DOCUMENT SEGMENT start

Hands-On: Collaborative System Design Session

This capstone takes you through a complete system design session using AI at every stage — from a blank-page requirements dump to a fully documented, stress-tested architecture ready for engineering review.

What You Will Build

You will design a URL shortener service at scale. The requirements are not trivial:

Store 1 billion shortened URLs
Handle 10,000 write requests per second (URL creation)
Handle 100,000 read requests per second (URL redirects)
99.99% availability for redirects (reads are more critical than writes)
P99 redirect latency under 50 milliseconds globally
URLs expire after a configurable duration (default 1 year, max 10 years)
Analytics: click count, country, referrer, device type per shortened URL
Custom aliases supported (user-defined short codes)
Abuse prevention: block malicious destination URLs

By the end of this capstone, you will have produced: a domain model, an entity relationship diagram, a component design, a data model, an API design, two ADRs for key decisions, a C4 Context diagram, and a system overview document. Every step includes a copy-paste ready prompt.

DOCUMENT SEGMENT end
DATA RECORDS start

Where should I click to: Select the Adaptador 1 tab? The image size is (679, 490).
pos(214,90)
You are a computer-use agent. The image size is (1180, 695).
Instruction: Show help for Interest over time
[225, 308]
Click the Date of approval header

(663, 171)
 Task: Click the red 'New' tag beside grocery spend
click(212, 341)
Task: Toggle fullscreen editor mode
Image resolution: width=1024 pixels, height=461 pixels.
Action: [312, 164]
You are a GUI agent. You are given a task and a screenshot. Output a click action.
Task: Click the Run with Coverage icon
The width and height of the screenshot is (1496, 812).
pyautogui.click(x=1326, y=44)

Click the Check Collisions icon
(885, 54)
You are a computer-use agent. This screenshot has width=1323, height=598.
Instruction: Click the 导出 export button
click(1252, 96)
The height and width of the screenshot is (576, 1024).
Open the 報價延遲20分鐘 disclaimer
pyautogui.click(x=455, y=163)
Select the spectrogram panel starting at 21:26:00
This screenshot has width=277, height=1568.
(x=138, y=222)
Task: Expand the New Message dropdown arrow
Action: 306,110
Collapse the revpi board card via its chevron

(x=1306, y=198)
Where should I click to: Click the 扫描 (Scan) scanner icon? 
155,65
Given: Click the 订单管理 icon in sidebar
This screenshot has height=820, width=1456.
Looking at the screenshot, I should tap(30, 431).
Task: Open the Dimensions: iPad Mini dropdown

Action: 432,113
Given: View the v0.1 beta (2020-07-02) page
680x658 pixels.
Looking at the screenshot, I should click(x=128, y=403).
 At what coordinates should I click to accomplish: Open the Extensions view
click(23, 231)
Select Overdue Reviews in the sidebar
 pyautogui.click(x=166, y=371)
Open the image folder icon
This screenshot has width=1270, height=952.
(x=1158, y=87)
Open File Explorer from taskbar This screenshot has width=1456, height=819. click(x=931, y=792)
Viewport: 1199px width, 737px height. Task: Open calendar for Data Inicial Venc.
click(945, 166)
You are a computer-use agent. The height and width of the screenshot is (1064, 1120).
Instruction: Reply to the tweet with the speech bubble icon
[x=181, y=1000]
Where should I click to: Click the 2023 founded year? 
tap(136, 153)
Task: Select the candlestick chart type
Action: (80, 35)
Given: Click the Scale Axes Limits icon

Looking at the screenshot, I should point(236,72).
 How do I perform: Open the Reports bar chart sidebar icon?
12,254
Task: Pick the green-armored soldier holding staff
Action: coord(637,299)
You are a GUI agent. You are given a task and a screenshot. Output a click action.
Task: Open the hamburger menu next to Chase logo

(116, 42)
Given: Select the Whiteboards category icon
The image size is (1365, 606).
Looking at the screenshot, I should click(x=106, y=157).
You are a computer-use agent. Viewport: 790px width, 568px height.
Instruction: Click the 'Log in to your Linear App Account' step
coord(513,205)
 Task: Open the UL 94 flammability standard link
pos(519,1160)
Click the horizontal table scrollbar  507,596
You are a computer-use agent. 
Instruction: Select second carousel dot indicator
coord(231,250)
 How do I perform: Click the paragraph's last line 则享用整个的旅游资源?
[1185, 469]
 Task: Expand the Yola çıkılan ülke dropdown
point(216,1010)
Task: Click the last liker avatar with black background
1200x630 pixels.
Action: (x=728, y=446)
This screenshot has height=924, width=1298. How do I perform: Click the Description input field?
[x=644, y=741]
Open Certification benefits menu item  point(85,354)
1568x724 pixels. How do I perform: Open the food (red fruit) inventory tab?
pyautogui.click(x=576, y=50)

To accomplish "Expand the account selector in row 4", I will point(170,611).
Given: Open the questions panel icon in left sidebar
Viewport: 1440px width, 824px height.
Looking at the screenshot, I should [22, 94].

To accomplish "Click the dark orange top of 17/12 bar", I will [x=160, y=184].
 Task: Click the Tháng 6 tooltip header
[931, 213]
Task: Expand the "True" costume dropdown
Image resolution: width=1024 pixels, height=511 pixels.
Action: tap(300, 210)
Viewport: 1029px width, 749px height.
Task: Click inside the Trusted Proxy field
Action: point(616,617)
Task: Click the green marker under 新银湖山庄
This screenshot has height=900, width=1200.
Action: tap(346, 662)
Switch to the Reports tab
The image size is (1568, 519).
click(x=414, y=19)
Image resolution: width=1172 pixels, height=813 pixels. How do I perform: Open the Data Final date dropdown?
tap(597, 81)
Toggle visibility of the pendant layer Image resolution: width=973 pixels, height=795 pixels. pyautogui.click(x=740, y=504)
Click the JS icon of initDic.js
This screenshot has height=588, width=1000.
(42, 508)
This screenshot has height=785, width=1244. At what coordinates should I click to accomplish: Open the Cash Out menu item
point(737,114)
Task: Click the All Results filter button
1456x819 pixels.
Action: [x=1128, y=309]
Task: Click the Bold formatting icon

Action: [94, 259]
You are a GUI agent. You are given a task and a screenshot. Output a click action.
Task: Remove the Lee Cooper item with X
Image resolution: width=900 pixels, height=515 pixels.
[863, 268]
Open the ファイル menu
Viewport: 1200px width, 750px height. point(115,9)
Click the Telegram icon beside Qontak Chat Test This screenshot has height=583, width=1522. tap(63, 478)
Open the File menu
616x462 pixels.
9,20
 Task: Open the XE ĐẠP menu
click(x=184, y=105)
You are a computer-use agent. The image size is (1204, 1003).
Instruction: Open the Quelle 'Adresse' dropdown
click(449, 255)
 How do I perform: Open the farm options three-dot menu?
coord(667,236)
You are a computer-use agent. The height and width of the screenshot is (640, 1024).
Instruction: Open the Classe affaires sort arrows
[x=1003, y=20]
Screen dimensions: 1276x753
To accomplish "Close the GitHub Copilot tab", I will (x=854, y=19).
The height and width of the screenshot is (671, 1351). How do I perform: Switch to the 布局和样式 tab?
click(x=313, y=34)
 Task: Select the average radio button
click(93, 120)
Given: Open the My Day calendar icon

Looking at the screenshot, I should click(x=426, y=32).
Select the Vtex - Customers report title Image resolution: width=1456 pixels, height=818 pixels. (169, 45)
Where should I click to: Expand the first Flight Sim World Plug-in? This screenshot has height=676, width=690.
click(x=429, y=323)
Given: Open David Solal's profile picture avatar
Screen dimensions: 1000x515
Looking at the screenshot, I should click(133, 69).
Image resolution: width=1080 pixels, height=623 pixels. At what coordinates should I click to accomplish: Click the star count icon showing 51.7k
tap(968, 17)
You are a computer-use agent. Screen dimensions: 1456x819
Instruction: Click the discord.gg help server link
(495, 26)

DATA RECORDS end

§ OBJECTIVES
1 - In the URL shortener design capstone, how long do shortened URLs last before expiring by default?
2 - Render this sentence from the URL shortener design capstone into Spanish: "You will design a URL shortener service at scale."
3 - Write the next part of the system design capstone on the URL shortener, starting after its final sentence.

§ RESULTS FOR THE EXERCISE
1 - One year.

2 - Diseñarás un servicio acortador de URL a gran escala.

3 -
Learning tip: Do not skip ahead to later steps. Each step builds on the output of the previous one. Running steps out of order produces incoherent results because the AI loses the context accumulated in earlier steps.

Phase 1: Requirements Discovery

Before designing anything, you must surface the requirements that are not in the brief above. Use the following prompt to start the discovery session.

Step 1: Run the requirements interview

I am designing a URL shortener service with the following initial requirements:
- 1 billion stored URLs
- 10,000 URL creation requests per second
- 100,000 redirect requests per second
- 99.99% availability for redirects
- P99 redirect latency under 50ms globally
- Configurable URL expiration (default 1 year, max 10 years)
- Per-URL analytics: click count, referrer, country, device type
- Custom aliases (user-defined short codes)
- Abuse prevention for malicious destination URLs

Before we design anything, interview me to surface requirements I have not specified. Ask about:
- Multi-tenancy and authentication model
- URL ownership and deletion rules
- Analytics latency requirements (real-time vs. eventual)
- Rate limiting and quota model
- Compliance and data residency requirements
- The short code character set and length
- Redirect type (301 vs. 302) and caching implications
- Geographic distribution requirements

Ask the questions grouped by category. Wait for my answers before moving on.

Expected output: A series of clarifying questions that reveal unstated requirements. For this exercise, answer the questions with:

Single-tenant with API key auth
URL owners can delete their URLs; deleted URLs return 404
Analytics are eventual (up to 5 minutes delay acceptable)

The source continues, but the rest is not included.